Depois vieram as instruções para a escrita livre, uma técnica que Johnson leva às prisões na área de Minneapolis cerca de 40 vezes por mês, explorando o que ele passou a ver como um extraordinário conjunto de talentos literários repleto de insights sobre o sistema de justiça criminal.
Imediatamente após ouvirem um simples aviso, os presos foram instruídos a escrever furiosamente, sem interrupção, durante cinco minutos. A prosa não precisava fazer sentido. Não precisa ser bom. O único objetivo era transformar a sequência de pensamentos gerada por cada prompt em uma sequência de frases sem parar para pensar.
A primeira das três instruções foi “paciência”. Depois vieram “tempos difíceis”. E finalmente, “esta cidade”.
Após cada explosão de escrita, os presidiários se revezavam na leitura em voz alta de suas redações.
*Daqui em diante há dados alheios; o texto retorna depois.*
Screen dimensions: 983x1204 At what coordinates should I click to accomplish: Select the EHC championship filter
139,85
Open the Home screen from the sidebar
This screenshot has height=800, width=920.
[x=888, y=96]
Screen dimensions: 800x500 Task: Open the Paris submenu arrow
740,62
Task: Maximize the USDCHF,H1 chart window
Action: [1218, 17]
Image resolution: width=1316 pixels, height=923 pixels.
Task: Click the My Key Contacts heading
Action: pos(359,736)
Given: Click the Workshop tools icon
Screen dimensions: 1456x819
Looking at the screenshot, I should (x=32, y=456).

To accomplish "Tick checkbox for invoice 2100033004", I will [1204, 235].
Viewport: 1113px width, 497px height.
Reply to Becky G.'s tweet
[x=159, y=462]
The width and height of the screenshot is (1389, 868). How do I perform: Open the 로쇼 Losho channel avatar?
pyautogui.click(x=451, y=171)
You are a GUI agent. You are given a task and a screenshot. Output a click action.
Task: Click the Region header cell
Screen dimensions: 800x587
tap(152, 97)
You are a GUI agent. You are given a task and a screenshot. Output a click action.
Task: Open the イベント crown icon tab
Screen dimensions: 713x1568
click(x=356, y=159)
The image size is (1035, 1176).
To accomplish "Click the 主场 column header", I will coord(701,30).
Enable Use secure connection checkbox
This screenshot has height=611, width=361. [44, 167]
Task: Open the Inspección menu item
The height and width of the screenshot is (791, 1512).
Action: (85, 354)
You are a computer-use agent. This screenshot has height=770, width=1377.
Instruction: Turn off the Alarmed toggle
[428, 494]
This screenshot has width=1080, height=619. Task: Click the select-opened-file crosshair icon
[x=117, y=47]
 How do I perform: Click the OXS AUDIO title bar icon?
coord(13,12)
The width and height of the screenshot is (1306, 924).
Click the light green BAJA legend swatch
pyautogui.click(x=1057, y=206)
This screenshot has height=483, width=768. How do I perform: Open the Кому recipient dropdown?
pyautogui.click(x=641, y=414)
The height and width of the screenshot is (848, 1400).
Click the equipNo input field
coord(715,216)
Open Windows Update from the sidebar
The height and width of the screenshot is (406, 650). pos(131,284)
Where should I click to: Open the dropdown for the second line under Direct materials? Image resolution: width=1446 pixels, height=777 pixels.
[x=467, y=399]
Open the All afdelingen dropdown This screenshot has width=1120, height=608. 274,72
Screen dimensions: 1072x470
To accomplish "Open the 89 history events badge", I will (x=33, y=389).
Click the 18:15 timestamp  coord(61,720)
Alguns falaram timidamente, quase um murmúrio. Outros, como Aaron Schnagl, entregaram seus trabalhos com um toque teatral.
“Paciência – às vezes acho que somos pacientes do sistema, como se bons genes e boa sorte talvez não nos tivessem percebido”, leu Schnagl, 39 anos. “Lar dos bravos, onde você nasce escravo e seu próprio país o trata como um infiel.”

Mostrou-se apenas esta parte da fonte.